(Pixel coordinate grounding data)

*** Block opens ***

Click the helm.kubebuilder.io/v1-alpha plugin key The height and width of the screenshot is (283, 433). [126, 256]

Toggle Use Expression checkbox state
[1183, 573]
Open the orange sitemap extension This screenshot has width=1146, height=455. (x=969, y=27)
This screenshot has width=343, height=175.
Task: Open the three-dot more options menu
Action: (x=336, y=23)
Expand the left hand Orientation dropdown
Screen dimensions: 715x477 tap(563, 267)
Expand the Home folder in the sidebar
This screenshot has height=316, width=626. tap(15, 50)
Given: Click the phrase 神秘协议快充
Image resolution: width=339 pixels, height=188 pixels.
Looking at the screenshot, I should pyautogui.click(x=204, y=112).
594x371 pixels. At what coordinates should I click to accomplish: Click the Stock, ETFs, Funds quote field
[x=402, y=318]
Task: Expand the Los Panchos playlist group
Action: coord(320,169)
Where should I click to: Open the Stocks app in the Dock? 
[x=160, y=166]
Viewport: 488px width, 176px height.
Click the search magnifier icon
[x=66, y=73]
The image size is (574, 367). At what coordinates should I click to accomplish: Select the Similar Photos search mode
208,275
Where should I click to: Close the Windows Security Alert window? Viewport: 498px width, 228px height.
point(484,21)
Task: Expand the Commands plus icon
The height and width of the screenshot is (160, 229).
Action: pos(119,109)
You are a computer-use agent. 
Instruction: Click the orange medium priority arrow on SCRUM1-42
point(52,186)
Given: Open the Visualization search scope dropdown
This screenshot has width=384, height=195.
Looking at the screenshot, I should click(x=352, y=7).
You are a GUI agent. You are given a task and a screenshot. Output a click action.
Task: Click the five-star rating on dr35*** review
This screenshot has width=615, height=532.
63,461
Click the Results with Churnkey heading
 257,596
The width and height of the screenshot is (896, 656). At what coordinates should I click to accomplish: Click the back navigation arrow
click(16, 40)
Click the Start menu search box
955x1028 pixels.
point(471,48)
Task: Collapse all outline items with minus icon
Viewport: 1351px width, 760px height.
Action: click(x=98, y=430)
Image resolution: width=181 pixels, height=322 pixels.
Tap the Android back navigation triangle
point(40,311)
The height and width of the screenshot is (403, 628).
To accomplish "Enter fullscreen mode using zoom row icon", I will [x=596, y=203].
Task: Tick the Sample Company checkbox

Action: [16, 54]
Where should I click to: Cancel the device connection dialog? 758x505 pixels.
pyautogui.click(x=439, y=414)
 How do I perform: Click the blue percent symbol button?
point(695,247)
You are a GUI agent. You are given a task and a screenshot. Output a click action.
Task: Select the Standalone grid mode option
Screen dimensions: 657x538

*** Block closes ***

Repeat the data in full, matching each line exactly.

Click the helm.kubebuilder.io/v1-alpha plugin key The height and width of the screenshot is (283, 433). [126, 256]

Toggle Use Expression checkbox state
[1183, 573]
Open the orange sitemap extension This screenshot has width=1146, height=455. (x=969, y=27)
This screenshot has width=343, height=175.
Task: Open the three-dot more options menu
Action: (x=336, y=23)
Expand the left hand Orientation dropdown
Screen dimensions: 715x477 tap(563, 267)
Expand the Home folder in the sidebar
This screenshot has height=316, width=626. tap(15, 50)
Given: Click the phrase 神秘协议快充
Image resolution: width=339 pixels, height=188 pixels.
Looking at the screenshot, I should pyautogui.click(x=204, y=112).
594x371 pixels. At what coordinates should I click to accomplish: Click the Stock, ETFs, Funds quote field
[x=402, y=318]
Task: Expand the Los Panchos playlist group
Action: coord(320,169)
Where should I click to: Open the Stocks app in the Dock? 
[x=160, y=166]
Viewport: 488px width, 176px height.
Click the search magnifier icon
[x=66, y=73]
The image size is (574, 367). At what coordinates should I click to accomplish: Select the Similar Photos search mode
208,275
Where should I click to: Close the Windows Security Alert window? Viewport: 498px width, 228px height.
point(484,21)
Task: Expand the Commands plus icon
The height and width of the screenshot is (160, 229).
Action: pos(119,109)
You are a computer-use agent. 
Instruction: Click the orange medium priority arrow on SCRUM1-42
point(52,186)
Given: Open the Visualization search scope dropdown
This screenshot has width=384, height=195.
Looking at the screenshot, I should click(x=352, y=7).
You are a GUI agent. You are given a task and a screenshot. Output a click action.
Task: Click the five-star rating on dr35*** review
This screenshot has width=615, height=532.
63,461
Click the Results with Churnkey heading
 257,596
The width and height of the screenshot is (896, 656). At what coordinates should I click to accomplish: Click the back navigation arrow
click(16, 40)
Click the Start menu search box
955x1028 pixels.
point(471,48)
Task: Collapse all outline items with minus icon
Viewport: 1351px width, 760px height.
Action: click(x=98, y=430)
Image resolution: width=181 pixels, height=322 pixels.
Tap the Android back navigation triangle
point(40,311)
The height and width of the screenshot is (403, 628).
To accomplish "Enter fullscreen mode using zoom row icon", I will [x=596, y=203].
Task: Tick the Sample Company checkbox

Action: [16, 54]
Where should I click to: Cancel the device connection dialog? 758x505 pixels.
pyautogui.click(x=439, y=414)
 How do I perform: Click the blue percent symbol button?
point(695,247)
You are a GUI agent. You are given a task and a screenshot. Output a click action.
Task: Select the Standalone grid mode option
Screen dimensions: 657x538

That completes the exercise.